→ **TEXT**
== == ==
C: Calculated machine epsilon differs from limits.h


I tried to use the following program to estimate the machine epsilon with a simple C program

#include <stdio.h>
#include <limits.h>
#include <float.h>

int main(){
  float f = 1.0f;
  float prev_f = 1.0f;

  while( 1 + f != 1 ){ 
    prev_f = f;
    f /= 2;  
  }
  prev_f *= 2;  

  printf("Calculated epsilon for float is %.10g", prev_f);
  printf("The actual value is %.10f", FLT_EPSILON);
  return 0;
}

where my output is

Calculated epsilon for float is 2.802596929e-45

The actual value is 0.0000001192

Can anyone explain this deviation to me? Is it architecture specific? Compiler dependent? Am i doing something wrong?

EDIT: The problem seemed to be due to me using the -Ofast optimization in gcc. Using -O instead solves the problem.


Solution

  • First, remove prev_f *= 2;. Since the loop remembers the value of f for which 1 + f != 1 failed by storing it in prev_f, the value of prev_f when the loop ends is the last value that caused 1+f not to equal 1, which is the result you want.1

    Second, C implementations are allowed to evaluate floating-point expressions with more precision than their nominal types. It appears your C implementation is effectively evaluating 1+f != 1 with infinite precision (which is possible by recognizing at compile time that 1+f != 1 evaluated to infinite precision is true iff f != 0, so optimization can change it to f != 0). Thus, the loop terminates only when f becomes zero, at which point the previous f was the smallest possible representable positive value, which, for the format commonly used for float is 2−149. (And your current code doubles this and prints 2−148.) Note that the (effective) infinite precision occurs only in evaluating 1 + f != 1, not in the assignment f /= 2;. This is because the C standard requires implementations to “discard” excess precision when casts and assignments are performed. This gives us the solution to this problem: Change 1 + f != 1 to (float) (1 + f) != 1. This will force the evaluation to be done as if in the float format.2

    Footnotes

    1 Sort of. The machine episilon is sometimes incorrectly stated to be the smallest value x such that evaluating 1+x produces a value greater than x. However, it is defined to be the different between 1 and the next greater representable value, say 1+𝜀. If we let x be slightly greater than ½𝜀 (such as ½𝜀(1+𝜀)), then eavluating 1+x would produce 1+𝜀 due to rounding, even though x is less than the machine epsilon. However, this code will find the correct value provided the issues described above are fixed and the floating-point radix is two, since it never tests one of these false candidates for the machine epsilon and therefore never finds one.
== == ==
→ **ENTRIES SUPPLIED**
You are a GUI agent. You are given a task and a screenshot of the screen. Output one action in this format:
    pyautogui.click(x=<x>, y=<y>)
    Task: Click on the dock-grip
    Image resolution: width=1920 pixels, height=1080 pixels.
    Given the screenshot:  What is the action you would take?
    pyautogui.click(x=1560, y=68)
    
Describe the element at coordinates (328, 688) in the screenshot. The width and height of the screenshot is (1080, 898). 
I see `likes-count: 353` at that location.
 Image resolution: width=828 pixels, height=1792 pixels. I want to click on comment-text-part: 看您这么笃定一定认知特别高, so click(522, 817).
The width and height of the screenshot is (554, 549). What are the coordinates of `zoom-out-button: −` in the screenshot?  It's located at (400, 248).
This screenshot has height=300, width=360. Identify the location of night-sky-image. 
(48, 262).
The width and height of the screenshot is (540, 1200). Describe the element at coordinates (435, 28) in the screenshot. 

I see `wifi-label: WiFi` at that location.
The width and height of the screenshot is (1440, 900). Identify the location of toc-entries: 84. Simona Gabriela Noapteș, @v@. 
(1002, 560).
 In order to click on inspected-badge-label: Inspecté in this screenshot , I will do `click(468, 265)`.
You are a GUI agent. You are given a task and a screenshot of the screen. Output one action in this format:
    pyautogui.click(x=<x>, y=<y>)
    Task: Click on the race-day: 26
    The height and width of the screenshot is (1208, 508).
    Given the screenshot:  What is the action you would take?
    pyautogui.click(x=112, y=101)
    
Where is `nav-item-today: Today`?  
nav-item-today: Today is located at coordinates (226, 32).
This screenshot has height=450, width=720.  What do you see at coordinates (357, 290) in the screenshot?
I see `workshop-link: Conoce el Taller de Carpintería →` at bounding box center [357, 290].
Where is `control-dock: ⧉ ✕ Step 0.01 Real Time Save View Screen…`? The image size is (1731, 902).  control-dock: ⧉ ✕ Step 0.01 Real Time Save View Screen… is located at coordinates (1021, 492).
== == ==
→ **USING THE INFORMATION**
(a) In the machine epsilon thread, which gcc optimization option did the asker blame for the problem?
(b) Continue the machine epsilon thread from its last sentence.
The entries come from a source unrelated to the machine epsilon thread.

→ **TASK RESULTS**
(a) The -Ofast option.

(b)
    2 Generally, double-rounding problems can occur: When the C implementation uses excess precision to evaluate an expression, it may round the ideal mathematical result to that excess precision. When it is forced to “discard” the excess precision by a cast or assignment, it rounds to the nominal precision. It is possible for these two roundings to cause a different result than if there were only one rounding to the nominal precision. However, that will not be a problem in this particular case.